Exercise instructions ▸ Recast the stretch of records from the line containing "Screen dimensions: 656x463" through the line containing "(x=466, y=18)", both ends included, as a Markdown table with the columns Row and Line. Give each nonblank line its own numbered row, and leave the pictures out.

Task data ▸
····················

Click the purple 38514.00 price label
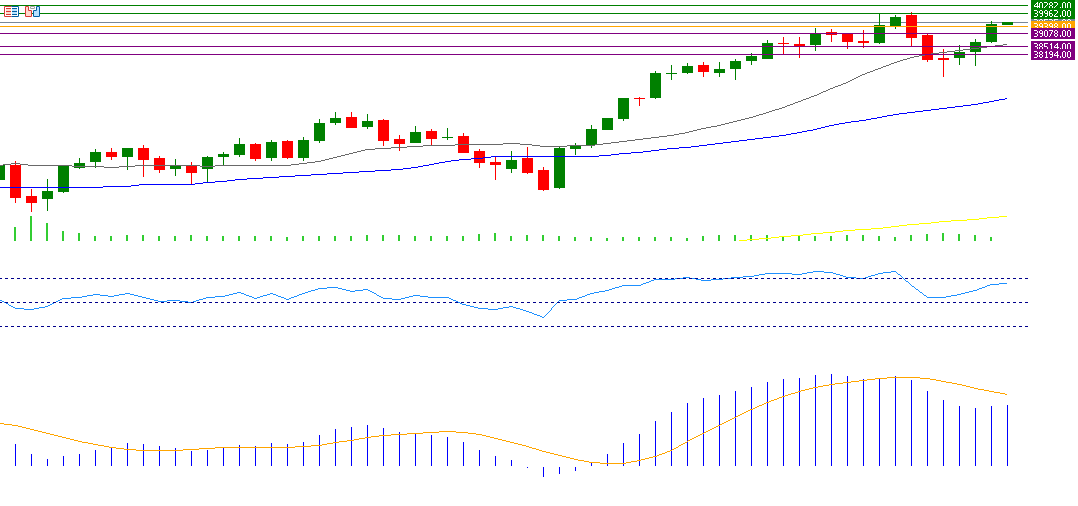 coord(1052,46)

····················

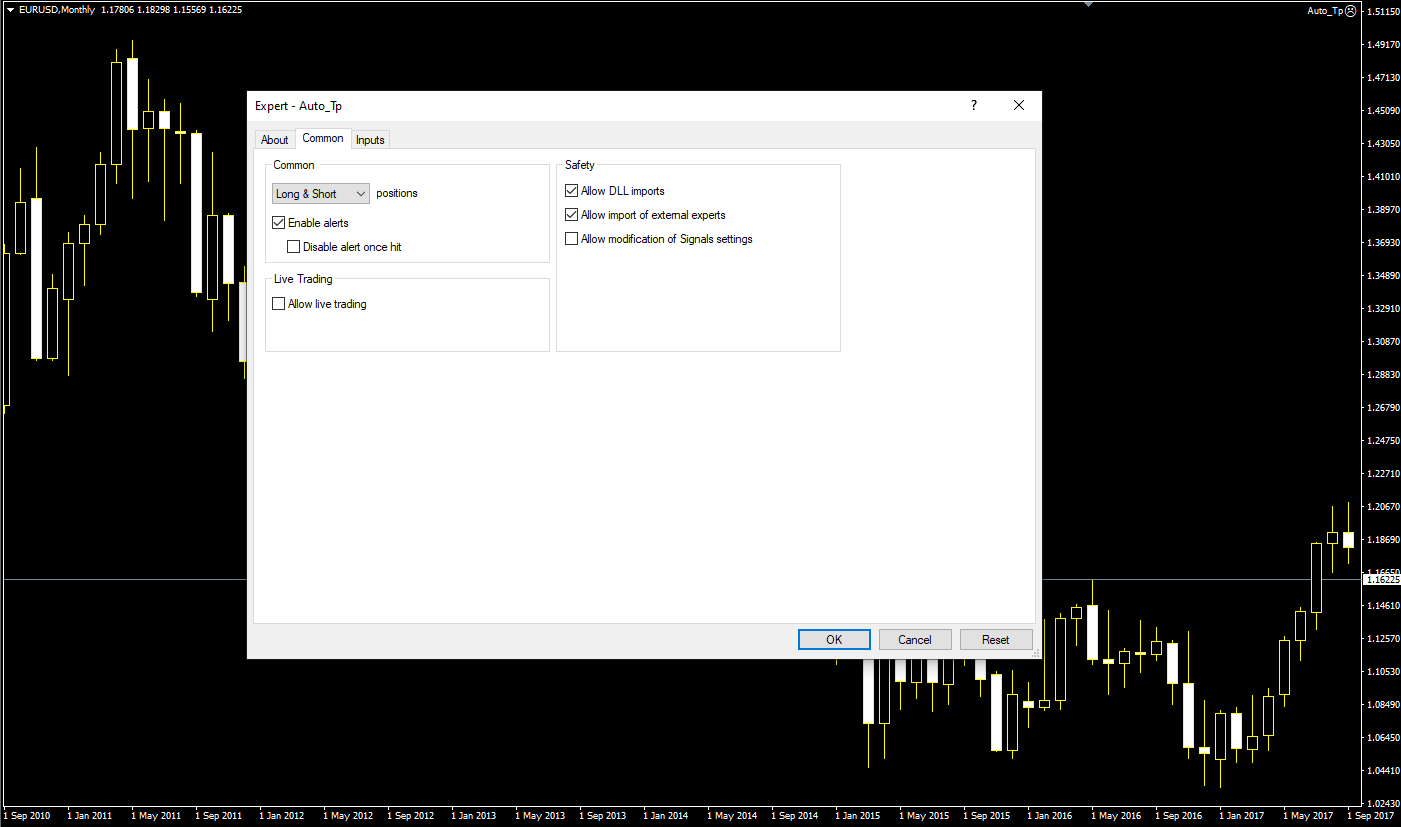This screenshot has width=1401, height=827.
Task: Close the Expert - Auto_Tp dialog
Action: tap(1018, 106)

····················

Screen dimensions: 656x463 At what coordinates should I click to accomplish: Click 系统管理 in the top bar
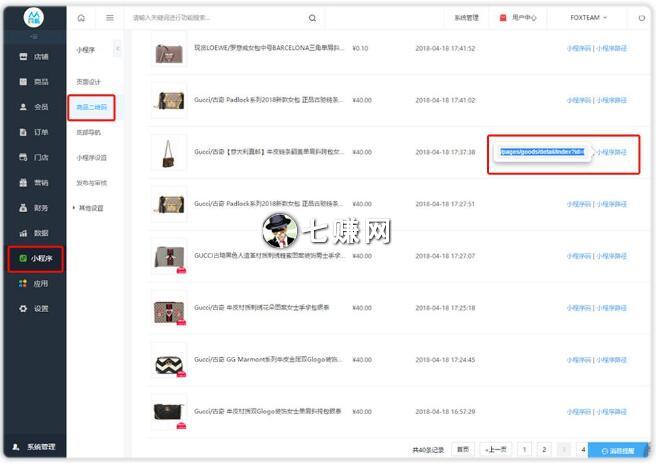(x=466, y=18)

····················

In response ▸
| Row | Line |
|---|---|
| 1 | Screen dimensions: 656x463 At what coordinates should I click to accomplish: Click 系统管理 in the top bar |
| 2 | (x=466, y=18) |